“I am told that Eversley is a very desolate spot and, as the work is very hard, we look like ‘going through it’ … The whole battalion has come this time and we are living all over the place. Finchampstead and Cressley are adjoining hamlets, one can barely call them villages for there are houses merely scattered here and there, and only a couple of shops for both places. We are living as we can; some in stables and haylofts, barns, coach houses etc, some in a school, and others, including myself, in empty houses. But we are not all together, as at Camberley, but scattered all over the place. God knows how we are going to get anything to eat! They gave us breakfast this morning in barracks, then we walked the 12 to 14 miles here”.
Jonathan Kendall Smith, who had signed up in Ilkley and joined Tunstill’s Company along with the other Ilkley volunteers, died at Connaught Hospital from pneumonia. He was the fourth member of the Company to die in training. He was 26 years old and before enlisting had worked as a farm servant for a number of families in the Ilkley area. He was one of six children of Jonathan and Emma Smith who had farmed land near Askwith; after his father’s death, his mother had kept up the family farm.

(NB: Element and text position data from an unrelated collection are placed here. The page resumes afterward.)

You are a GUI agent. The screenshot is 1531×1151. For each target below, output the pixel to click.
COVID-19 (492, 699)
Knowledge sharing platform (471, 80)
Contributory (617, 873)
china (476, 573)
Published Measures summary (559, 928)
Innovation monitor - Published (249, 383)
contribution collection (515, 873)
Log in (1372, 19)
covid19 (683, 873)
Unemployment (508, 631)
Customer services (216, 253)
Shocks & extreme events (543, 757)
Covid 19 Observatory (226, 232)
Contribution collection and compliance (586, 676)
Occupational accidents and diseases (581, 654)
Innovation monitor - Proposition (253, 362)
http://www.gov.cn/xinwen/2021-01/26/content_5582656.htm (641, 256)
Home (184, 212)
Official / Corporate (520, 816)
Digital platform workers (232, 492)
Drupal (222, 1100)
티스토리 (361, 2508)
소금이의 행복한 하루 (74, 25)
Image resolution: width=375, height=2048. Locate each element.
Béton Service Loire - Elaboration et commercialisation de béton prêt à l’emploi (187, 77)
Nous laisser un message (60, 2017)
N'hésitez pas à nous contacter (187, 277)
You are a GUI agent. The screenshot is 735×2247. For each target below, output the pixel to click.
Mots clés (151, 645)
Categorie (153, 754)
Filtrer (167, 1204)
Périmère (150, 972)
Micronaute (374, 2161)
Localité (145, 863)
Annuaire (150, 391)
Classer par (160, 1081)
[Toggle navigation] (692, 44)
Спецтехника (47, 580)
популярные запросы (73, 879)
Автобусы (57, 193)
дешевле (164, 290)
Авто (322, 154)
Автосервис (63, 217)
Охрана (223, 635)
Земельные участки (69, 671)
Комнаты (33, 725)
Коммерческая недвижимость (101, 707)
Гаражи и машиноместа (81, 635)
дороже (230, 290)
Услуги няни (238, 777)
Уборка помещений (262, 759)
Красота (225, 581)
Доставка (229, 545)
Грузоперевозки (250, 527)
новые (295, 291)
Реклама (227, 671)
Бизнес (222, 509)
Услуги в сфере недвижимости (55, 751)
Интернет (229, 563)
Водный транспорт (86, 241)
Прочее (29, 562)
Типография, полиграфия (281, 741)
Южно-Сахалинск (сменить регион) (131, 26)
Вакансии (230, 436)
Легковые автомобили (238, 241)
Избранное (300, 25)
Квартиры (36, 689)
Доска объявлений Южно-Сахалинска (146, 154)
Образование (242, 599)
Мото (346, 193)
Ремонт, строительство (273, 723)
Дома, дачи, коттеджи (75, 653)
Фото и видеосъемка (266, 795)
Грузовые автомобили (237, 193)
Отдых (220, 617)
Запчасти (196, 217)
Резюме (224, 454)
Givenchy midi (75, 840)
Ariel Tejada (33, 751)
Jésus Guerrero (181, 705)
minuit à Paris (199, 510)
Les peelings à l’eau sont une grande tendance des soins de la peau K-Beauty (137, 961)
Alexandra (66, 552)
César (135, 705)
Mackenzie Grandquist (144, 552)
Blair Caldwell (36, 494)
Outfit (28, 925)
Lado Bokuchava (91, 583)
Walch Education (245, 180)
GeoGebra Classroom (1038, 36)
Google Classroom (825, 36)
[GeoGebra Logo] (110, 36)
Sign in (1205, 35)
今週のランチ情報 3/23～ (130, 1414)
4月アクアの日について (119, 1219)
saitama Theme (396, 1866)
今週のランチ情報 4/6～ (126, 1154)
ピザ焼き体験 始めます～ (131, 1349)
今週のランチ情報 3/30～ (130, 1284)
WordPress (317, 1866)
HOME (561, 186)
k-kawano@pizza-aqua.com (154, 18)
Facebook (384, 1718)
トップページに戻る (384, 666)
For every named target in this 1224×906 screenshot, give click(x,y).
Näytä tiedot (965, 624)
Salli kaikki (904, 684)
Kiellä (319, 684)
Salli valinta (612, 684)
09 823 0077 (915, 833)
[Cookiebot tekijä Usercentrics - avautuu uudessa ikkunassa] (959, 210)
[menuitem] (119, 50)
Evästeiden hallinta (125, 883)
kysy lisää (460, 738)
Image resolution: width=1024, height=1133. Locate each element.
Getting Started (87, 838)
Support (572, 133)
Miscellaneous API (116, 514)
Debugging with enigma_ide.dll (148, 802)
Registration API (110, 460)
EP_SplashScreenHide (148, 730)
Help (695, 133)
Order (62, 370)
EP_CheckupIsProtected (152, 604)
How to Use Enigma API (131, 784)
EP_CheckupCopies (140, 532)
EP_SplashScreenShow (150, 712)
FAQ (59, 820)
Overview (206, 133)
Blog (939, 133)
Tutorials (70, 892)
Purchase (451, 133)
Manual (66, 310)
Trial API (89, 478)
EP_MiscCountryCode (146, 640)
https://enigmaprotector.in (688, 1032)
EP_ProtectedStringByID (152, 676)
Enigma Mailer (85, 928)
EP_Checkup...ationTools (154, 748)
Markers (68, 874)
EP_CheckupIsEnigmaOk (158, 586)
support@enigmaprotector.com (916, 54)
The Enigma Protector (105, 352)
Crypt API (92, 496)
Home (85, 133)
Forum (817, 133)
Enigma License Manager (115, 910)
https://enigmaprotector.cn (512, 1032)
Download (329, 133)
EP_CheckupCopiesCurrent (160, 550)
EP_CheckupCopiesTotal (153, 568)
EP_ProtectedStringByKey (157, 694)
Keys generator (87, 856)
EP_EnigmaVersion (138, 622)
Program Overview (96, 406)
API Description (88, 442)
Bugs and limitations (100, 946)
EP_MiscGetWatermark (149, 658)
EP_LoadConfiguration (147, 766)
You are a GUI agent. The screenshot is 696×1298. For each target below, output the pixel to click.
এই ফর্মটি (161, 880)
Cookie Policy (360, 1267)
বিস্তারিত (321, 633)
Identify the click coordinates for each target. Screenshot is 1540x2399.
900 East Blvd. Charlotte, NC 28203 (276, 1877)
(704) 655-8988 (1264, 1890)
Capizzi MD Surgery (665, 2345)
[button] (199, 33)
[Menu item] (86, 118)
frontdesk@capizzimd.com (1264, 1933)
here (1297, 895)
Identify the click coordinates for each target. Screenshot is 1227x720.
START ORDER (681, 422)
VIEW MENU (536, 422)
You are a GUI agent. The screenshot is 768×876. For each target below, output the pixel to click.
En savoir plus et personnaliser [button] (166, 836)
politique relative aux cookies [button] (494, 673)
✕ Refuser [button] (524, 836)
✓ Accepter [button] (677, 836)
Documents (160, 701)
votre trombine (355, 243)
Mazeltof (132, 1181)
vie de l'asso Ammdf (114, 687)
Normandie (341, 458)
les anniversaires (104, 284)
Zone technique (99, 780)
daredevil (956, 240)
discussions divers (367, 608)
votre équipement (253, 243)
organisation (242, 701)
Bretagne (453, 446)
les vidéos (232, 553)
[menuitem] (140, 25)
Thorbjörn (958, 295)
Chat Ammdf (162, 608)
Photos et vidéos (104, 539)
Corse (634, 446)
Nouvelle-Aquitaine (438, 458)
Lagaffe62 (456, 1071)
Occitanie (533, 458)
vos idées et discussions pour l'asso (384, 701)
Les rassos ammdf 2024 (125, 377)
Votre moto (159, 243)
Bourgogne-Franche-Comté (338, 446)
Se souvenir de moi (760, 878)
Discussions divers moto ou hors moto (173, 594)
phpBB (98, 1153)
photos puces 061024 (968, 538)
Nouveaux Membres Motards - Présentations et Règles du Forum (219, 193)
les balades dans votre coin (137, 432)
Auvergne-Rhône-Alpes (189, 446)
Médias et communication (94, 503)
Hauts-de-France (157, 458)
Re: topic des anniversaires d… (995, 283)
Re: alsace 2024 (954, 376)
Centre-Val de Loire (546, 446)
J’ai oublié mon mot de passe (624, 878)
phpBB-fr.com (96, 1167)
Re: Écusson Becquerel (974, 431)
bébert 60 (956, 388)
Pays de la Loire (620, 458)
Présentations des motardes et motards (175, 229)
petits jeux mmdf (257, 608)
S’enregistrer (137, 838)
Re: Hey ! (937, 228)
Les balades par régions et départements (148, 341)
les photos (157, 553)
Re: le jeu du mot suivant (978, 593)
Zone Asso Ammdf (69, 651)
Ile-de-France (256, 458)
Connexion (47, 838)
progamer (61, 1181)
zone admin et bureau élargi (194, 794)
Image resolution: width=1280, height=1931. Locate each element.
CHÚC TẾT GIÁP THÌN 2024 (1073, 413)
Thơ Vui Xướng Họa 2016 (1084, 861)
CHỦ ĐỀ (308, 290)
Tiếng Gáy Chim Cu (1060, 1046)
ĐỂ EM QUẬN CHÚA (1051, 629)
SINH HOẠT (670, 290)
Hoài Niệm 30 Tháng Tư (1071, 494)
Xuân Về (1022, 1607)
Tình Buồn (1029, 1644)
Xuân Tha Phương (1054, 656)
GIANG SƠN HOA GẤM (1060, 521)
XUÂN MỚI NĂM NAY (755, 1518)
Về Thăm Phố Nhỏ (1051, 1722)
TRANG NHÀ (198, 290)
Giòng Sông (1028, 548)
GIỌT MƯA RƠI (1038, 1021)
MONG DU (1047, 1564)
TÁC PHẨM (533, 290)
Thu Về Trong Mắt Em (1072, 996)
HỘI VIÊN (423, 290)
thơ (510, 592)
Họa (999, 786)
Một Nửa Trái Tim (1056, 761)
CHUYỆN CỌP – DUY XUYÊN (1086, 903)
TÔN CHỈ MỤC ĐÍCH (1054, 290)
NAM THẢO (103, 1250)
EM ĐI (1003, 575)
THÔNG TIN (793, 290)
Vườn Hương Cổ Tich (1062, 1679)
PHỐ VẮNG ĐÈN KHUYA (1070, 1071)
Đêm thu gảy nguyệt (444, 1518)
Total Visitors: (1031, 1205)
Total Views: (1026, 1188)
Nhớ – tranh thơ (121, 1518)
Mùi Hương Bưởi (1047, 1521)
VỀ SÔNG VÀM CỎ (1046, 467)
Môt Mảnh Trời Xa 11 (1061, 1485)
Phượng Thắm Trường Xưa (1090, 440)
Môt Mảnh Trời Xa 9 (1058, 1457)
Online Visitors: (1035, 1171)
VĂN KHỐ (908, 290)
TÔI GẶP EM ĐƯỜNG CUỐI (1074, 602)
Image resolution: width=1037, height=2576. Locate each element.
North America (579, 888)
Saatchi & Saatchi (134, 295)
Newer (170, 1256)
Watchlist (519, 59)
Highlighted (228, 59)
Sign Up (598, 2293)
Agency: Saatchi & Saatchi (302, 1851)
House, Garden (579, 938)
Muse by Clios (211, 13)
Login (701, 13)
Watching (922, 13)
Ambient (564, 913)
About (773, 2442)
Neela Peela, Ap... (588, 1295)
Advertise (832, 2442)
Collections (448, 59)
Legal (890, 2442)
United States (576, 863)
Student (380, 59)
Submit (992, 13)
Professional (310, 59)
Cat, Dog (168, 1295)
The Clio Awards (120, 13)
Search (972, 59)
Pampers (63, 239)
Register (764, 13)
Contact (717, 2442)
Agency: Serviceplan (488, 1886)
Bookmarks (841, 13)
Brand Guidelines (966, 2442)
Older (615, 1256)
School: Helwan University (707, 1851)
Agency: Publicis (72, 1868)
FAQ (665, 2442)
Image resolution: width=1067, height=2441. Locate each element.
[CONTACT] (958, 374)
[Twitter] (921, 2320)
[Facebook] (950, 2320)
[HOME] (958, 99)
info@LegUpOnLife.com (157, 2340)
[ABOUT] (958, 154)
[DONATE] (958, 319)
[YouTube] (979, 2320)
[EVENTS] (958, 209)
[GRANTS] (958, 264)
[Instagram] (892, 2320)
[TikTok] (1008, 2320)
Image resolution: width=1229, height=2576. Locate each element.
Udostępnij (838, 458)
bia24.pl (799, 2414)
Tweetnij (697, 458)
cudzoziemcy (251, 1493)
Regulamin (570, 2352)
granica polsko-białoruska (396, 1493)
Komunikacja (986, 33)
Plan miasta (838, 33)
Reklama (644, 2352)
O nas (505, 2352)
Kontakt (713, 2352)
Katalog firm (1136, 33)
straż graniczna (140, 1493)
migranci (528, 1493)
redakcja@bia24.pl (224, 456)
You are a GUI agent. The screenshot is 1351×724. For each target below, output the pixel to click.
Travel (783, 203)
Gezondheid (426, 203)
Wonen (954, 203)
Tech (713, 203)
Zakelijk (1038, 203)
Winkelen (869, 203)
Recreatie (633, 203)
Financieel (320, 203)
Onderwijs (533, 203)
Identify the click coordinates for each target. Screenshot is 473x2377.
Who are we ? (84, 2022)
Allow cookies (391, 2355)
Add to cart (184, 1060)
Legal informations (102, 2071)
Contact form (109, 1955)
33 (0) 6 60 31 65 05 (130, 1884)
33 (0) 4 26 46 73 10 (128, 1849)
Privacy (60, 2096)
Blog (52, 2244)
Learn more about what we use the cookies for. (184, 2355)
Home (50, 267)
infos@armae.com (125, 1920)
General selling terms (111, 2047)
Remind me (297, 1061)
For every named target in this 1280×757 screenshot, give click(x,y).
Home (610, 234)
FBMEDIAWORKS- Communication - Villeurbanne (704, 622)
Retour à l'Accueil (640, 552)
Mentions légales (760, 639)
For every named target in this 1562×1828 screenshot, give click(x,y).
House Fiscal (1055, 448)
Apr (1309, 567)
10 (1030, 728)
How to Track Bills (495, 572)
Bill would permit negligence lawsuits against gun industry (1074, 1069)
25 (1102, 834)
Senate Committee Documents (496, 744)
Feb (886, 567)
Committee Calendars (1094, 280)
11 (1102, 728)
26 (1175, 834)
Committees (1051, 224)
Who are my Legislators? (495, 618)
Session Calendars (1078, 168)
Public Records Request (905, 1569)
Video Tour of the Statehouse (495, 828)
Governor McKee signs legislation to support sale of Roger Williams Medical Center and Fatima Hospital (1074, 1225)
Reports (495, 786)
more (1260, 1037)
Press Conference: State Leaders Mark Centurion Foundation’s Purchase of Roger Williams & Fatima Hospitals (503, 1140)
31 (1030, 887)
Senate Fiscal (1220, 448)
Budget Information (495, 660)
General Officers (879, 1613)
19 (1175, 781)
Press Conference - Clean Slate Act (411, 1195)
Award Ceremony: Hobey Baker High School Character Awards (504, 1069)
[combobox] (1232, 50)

Robert Singleton, who had been examined on 20th
January, was formally discharged from the Army on account of his having flat
feet, which left him unfit to march any distance. However, Robert Singleton
would subsequently re-join the Army. Although the details of his subsequent
service have not been established, he is known to have been on active service
in Greece in November 1916, from where he wrote a letter home which was
subsequently reported in the Craven
Herald.
Pte. Arthur Walton
(see 30th December 1914)
was reported by Sgt. Henry Carrodus (I am, as yet,
unable to make a positive identification of this man) and Pte. Owen (unidentified) as having been ‘drunk in town about 9pm’; on the
orders of Col. George Rainier Crawford
(see 22nd January), he
would be confined to barracks for 14 days.